Anak-anak muda memegang foto pemimpin Partai Pekerja Kurdistan Pemberang Rebel, atau PKK, Abdullah Ocalan ketika mereka berkumpul untuk menonton langsung di layar TV A Pro-Kurdish Peoples 'Equality dan Democracy Party, atau DEM, Delegasi merilis pernyataan dari Ocalan, di Diyarbakir, Turki, Kamis, Kamis.
Metin Yoksu/AP
ADVERTISEMENT

SCROLL TO RESUME CONTENT
Sembunyikan keterangan
Caption beralih
Metin Yoksu/AP
Ankara, Turki – Sebuah kelompok militan Kurdi mengumumkan keputusan bersejarah pada hari Senin untuk membubarkan dan melucuti senjata sebagai bagian dari inisiatif perdamaian baru dengan Turki, setelah empat dekade konflik bersenjata.

Keputusan Partai Pekerja Kurdistan, atau PKK, diumumkan oleh Firat News Agency, sebuah outlet media yang dekat dengan grup. Itu terjadi beberapa hari setelah mengadakan kongres partai di Irak utara.
Pada bulan Februari, pemimpin PKK Abdullah Ocalan, yang telah dipenjara di sebuah pulau dekat Istanbul sejak 1999, mendesak kelompoknya untuk mengadakan Kongres dan secara resmi memutuskan untuk membubarkan, menandai langkah penting menuju mengakhiri konflik selama dekade yang telah mengklaim puluhan ribu kehidupan sejak 1980 -an.
Pada tanggal 1 Maret, PKK mengumumkan gencatan senjata unilateral, tetapi kondisi yang melekat, termasuk penciptaan kerangka hukum untuk negosiasi perdamaian.
Kelompok ini telah memimpin pemberontakan bersenjata sejak 1984 yang telah meninggalkan puluhan ribu nyawa. Ini terdaftar sebagai kelompok teror oleh Turki dan sekutu Baratnya.

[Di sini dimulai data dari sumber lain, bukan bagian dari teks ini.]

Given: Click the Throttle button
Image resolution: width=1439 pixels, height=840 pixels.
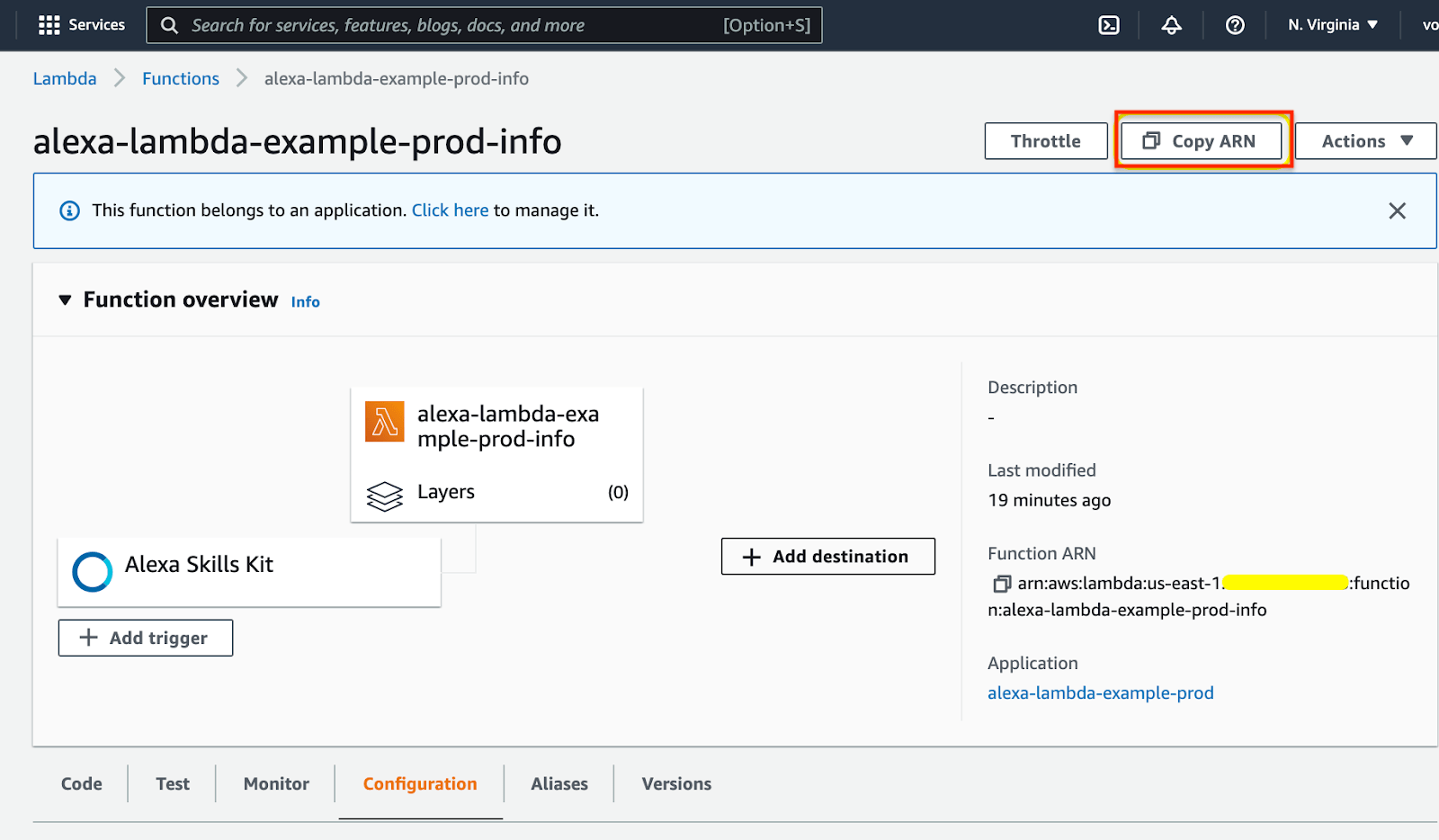Looking at the screenshot, I should coord(1045,141).
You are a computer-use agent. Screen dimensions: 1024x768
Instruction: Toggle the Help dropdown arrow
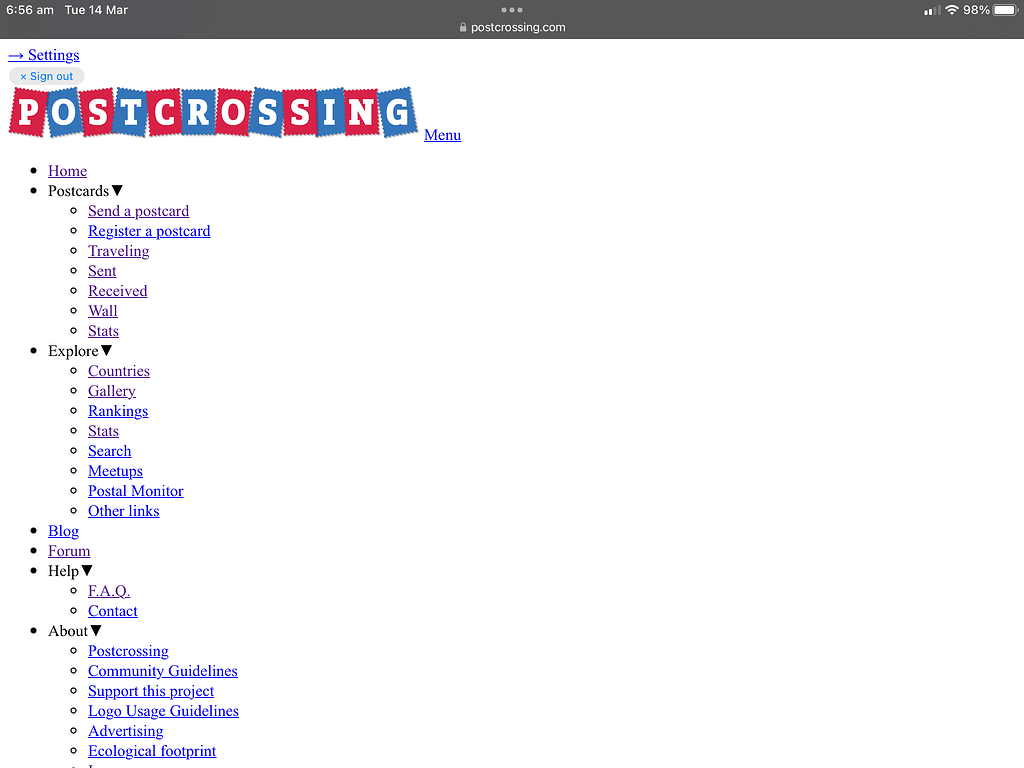(87, 571)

Firat News mengatakan Kongres “memutuskan untuk membubarkan struktur organisasi PKK dan perjuangan bersenjata akhir, dengan implementasi praktis dari proses ini untuk dipimpin dan diawasi oleh (Ocalan.) Sebagai hasilnya, kegiatan yang dilakukan dengan nama 'PKK' secara resmi diakhiri.”
Kongres menilai bahwa perjuangan PKK telah “membawa masalah Kurdi ke titik penyelesaian melalui politik demokratis, sehingga menyelesaikan misi historisnya.”